Gustave Caillebotte, Kanus, 1877, Öl auf Leinwand, 88,9 x 116,2 cm (National Gallery of Art, Washington, Collection of Mr. and Mrs. Paul Mellon)

Gustave Caillebotte, Kanus, 1877, Öl auf Leinwand, 88,9 x 116,2 cm (National Gallery of Art, Washington, Collection of Mr. and Mrs. Paul Mellon)

Gustave Caillebotte (1848–1894) nahm in den Jahren 1875 bis 1882 regelmäßig an den von der Öffentlichkeit stark kritisierten Impressionisten-Ausstellungen teil. Caillebotte lebte im 8. Arrondissement von Paris, das in den 1850er und 1860er Jahren neu errichtet wurde. Seine persönlichen Erfahrungen mit der modernen Stadt verarbeitete er in großformatigen Kompositionen, deren Atmosphäre, wie die Chefkuratorin für französische Malerei an der National Gallery in Washington meint, auch Städter des 21. Jahrhunderts noch anspricht. Ziel der Schau ist es, den provokativen Charakter und die Komplexität von Caillebottes künstlerischen Beitrags aufzuzeigen. Daher interessierte sich Kuratorin Mary Morton für spektakuläre Bilder von den neuen, öffentlichen Räumen, die durch die Umgestaltung von Paris durch Baron Haussmann entstanden waren, aber auch meditative Schilderungen des Freizeitverhaltens der Pariserinnen und Parisern. Etwa 45 Gemälde des französischen Impressionisten versammeln Mary Morton und George Shackelford für die National Gallery of Art, Washington und das Kimbell Art Museum, Forth Worth/Texas.

# # # # #

AUFGABENSTELLUNG
Geben Sie den Text über Gustave Caillebotte vollständig und wortgetreu wieder. Grundlage ist allein der Text.

DATEN
# # # # #

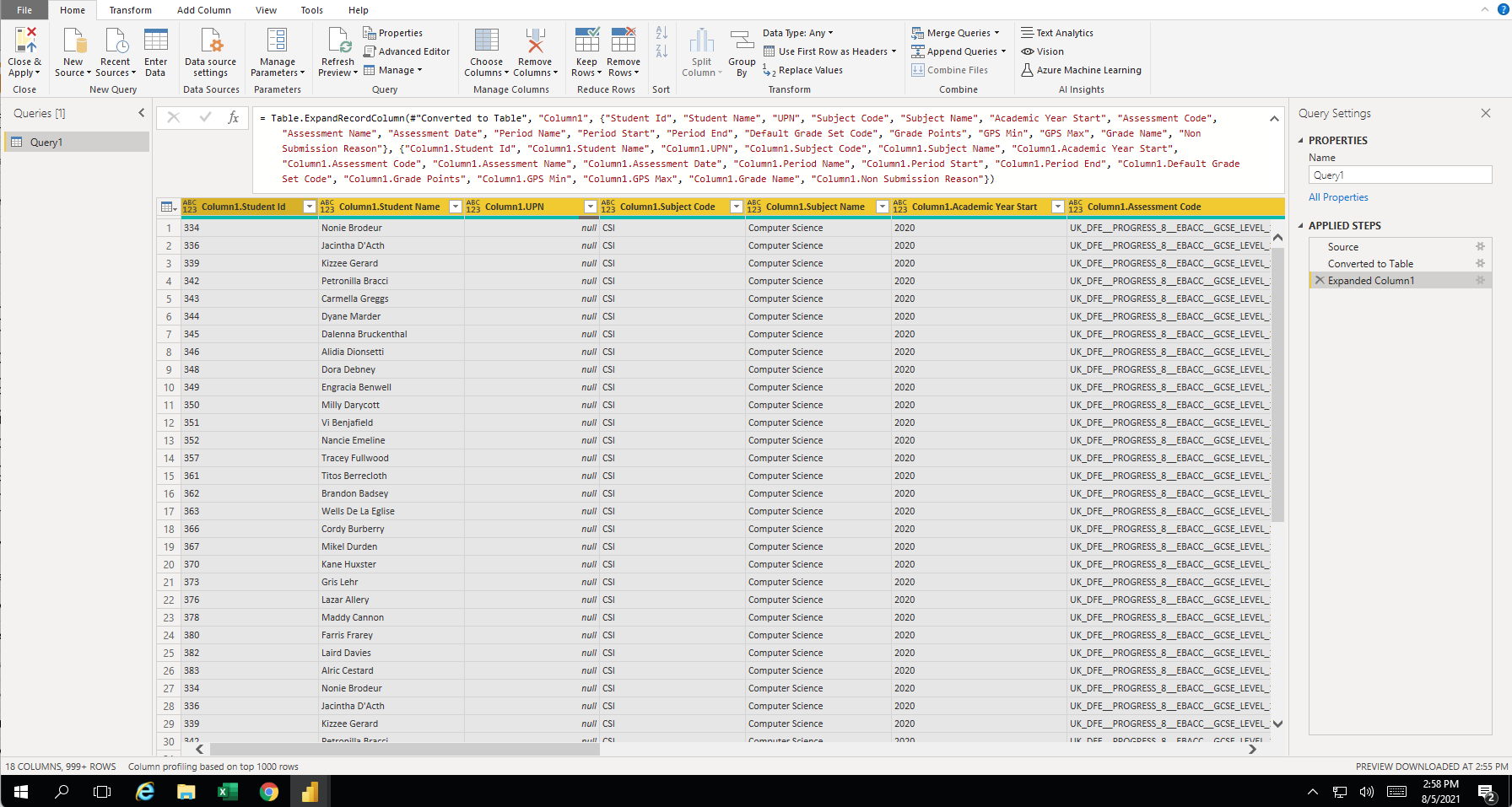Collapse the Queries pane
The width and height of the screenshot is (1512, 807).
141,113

# # # # #

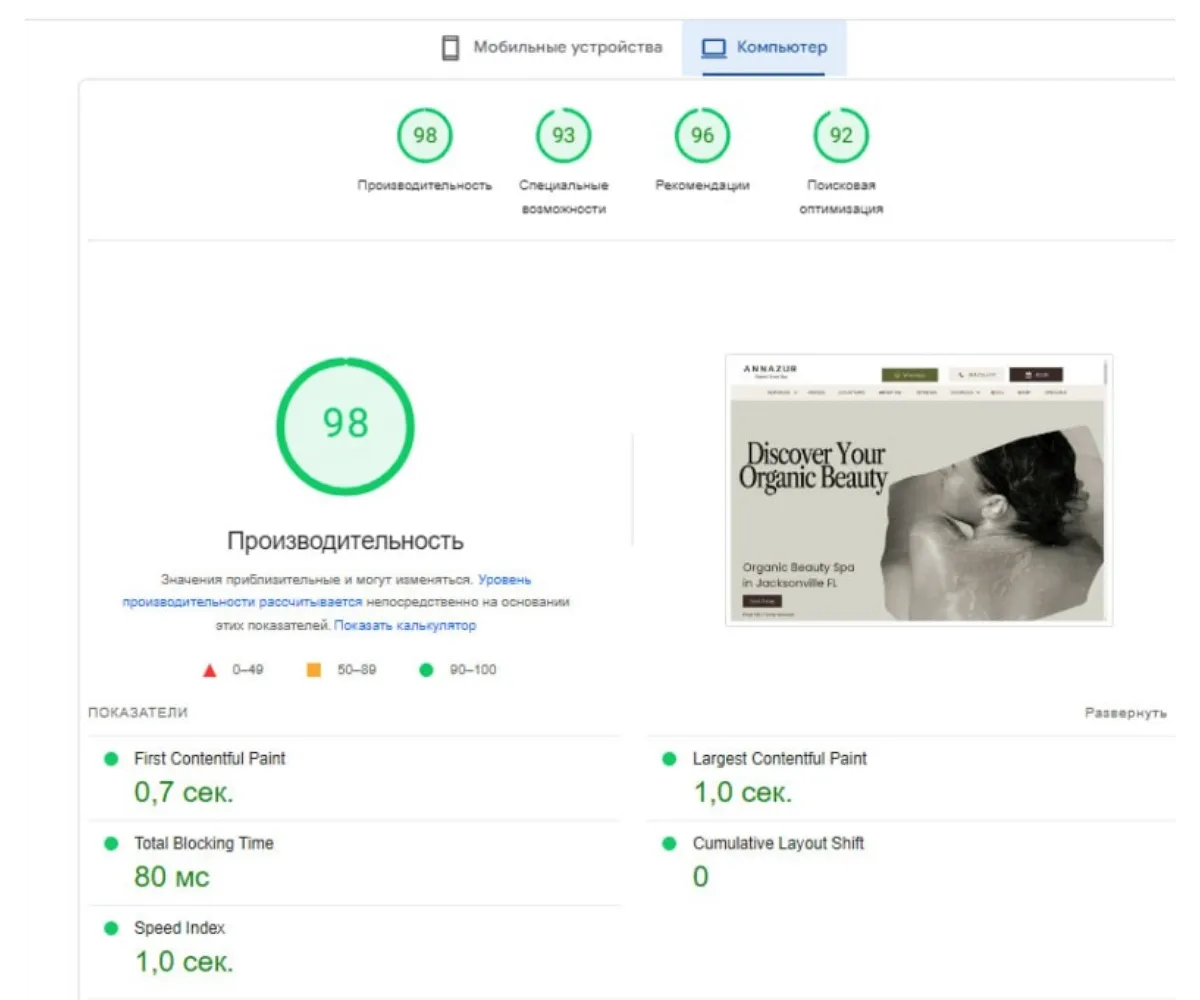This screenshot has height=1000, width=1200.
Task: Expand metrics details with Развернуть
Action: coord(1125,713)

# # # # #

LÖSUNG
Gustave Caillebotte, Kanus, 1877, Öl auf Leinwand, 88,9 x 116,2 cm (National Gallery of Art, Washington, Collection of Mr. and Mrs. Paul Mellon)

Gustave Caillebotte, Kanus, 1877, Öl auf Leinwand, 88,9 x 116,2 cm (National Gallery of Art, Washington, Collection of Mr. and Mrs. Paul Mellon)

Gustave Caillebotte (1848–1894) nahm in den Jahren 1875 bis 1882 regelmäßig an den von der Öffentlichkeit stark kritisierten Impressionisten-Ausstellungen teil. Caillebotte lebte im 8. Arrondissement von Paris, das in den 1850er und 1860er Jahren neu errichtet wurde. Seine persönlichen Erfahrungen mit der modernen Stadt verarbeitete er in großformatigen Kompositionen, deren Atmosphäre, wie die Chefkuratorin für französische Malerei an der National Gallery in Washington meint, auch Städter des 21. Jahrhunderts noch anspricht. Ziel der Schau ist es, den provokativen Charakter und die Komplexität von Caillebottes künstlerischen Beitrags aufzuzeigen. Daher interessierte sich Kuratorin Mary Morton für spektakuläre Bilder von den neuen, öffentlichen Räumen, die durch die Umgestaltung von Paris durch Baron Haussmann entstanden waren, aber auch meditative Schilderungen des Freizeitverhaltens der Pariserinnen und Parisern. Etwa 45 Gemälde des französischen Impressionisten versammeln Mary Morton und George Shackelford für die National Gallery of Art, Washington und das Kimbell Art Museum, Forth Worth/Texas.